From Johannesburg, South Africa — Soccer City, the stadium where it all begins Friday and ends July 11, sits like some alien creation on the outskirts of the city that gold built.
This is the spot — or at least one of them — where men have mined the earth for decades, bringing to the surface enough gold to make a million World Cup trophies. The mine dumps they left behind are stark testimony to their quest.
The stadium is intended to resemble a calabash, the traditional African cooking pot, but it fits poorly into the landscape. The ochre-tiled oval lacks warmth and personality.
It also lacks history, but all that will change on Friday afternoon, when Nelson Mandela and 94,000 other soccer fans wend their way to the stadium and Africa's first World Cup becomes a vuvuzela-blowing, goal-scoring, free-kicking reality.
The opening game will be between host South Africa and Mexico, hardly a clash of powers but a potentially intriguing contest nonetheless.
Over the next 30 days and encompassing 64 games, the 31 teams that spent two years qualifying for the world championship — host South Africa qualified automatically — will gradually reduce their number to the two that will play in the final.

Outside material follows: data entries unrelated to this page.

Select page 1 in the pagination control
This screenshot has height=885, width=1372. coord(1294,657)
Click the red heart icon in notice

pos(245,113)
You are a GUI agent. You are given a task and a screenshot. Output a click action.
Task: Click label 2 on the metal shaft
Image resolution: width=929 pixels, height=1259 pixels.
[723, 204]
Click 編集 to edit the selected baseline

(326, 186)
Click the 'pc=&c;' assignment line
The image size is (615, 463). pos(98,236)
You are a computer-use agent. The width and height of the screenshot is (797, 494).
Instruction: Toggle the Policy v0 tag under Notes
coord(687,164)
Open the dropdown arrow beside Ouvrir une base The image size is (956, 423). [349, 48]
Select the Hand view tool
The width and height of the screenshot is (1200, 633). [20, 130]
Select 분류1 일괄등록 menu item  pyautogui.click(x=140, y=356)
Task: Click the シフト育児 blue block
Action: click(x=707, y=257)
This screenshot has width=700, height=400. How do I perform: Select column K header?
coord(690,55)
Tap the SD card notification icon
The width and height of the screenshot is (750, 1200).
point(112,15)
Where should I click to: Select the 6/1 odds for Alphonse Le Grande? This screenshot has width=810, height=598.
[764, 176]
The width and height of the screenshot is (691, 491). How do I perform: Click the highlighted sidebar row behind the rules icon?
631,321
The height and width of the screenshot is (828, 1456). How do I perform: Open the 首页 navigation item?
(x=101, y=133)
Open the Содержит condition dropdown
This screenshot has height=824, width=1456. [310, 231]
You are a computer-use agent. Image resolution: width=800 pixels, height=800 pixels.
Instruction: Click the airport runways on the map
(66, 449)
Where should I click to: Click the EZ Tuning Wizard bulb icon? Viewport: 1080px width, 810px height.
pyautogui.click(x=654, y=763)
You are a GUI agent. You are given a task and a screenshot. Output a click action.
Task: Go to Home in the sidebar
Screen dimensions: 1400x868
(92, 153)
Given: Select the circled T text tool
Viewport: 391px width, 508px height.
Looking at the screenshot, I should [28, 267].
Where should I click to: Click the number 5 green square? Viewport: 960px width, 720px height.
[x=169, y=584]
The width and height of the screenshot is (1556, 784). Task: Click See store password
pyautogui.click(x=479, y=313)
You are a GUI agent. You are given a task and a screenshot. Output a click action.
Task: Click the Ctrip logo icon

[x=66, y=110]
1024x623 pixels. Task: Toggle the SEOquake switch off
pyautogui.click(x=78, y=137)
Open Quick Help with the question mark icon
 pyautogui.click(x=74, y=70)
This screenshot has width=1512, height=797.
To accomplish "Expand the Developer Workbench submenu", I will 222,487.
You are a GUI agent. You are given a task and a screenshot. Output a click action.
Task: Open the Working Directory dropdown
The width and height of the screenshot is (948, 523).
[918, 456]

Only seven nations have ever won the World Cup in its 80-year history — Uruguay, Italy, Germany, Brazil, England, Argentina and France. This time around, Spain and the Netherlands are the "outsiders" most strongly favored to join this exclusive club.
But the debate about who will win in 2010 rages fiercely, with the ragged roadside flag-sellers in Soweto having as much of an opinion as well-coiffed bankers in neighboring Johannesburg.
The tournament will be played at 10 stadiums in nine cities, and the country has caught World Cup fever, although perhaps not on the same scale that Germany did four years ago. Flags flutter from car and office windows and fans vie to see who can sport the gaudiest attire.
Portugal's star Cristiano Ronaldo appears to have won the battle of the billboards, at least in Johannesburg, but other global icons also stare down from on high. The Cup, after all, is as much a commercial venture as a sporting one.
Huge sums of money have been spent not only on venues but in infrastructure such as airports, roads and telecommunications. But the question remains: Who will win?
"To win the World Cup you need at least 20 very good players," said Pim Verbeek, Australia's Dutch-born coach.
If that's the case, then Argentina, now coached by its most iconic player, Diego Maradona, is well positioned. The team features the current world player of the year, forward Lionel Messi, and the drop-off from there is not precipitous.
"Maybe the press in Argentina won't like it, but we are going to play a very good World Cup," Maradona said after his team had defeated three-time Cup winner Germany in Munich in March. "What we showed is that we have a team that can become world champions for the first time after 24 years."
Considering the rivalry between England and Argentina, it might seem odd that a former England player and coach would back the South Americans, but Kevin Keegan has done just that.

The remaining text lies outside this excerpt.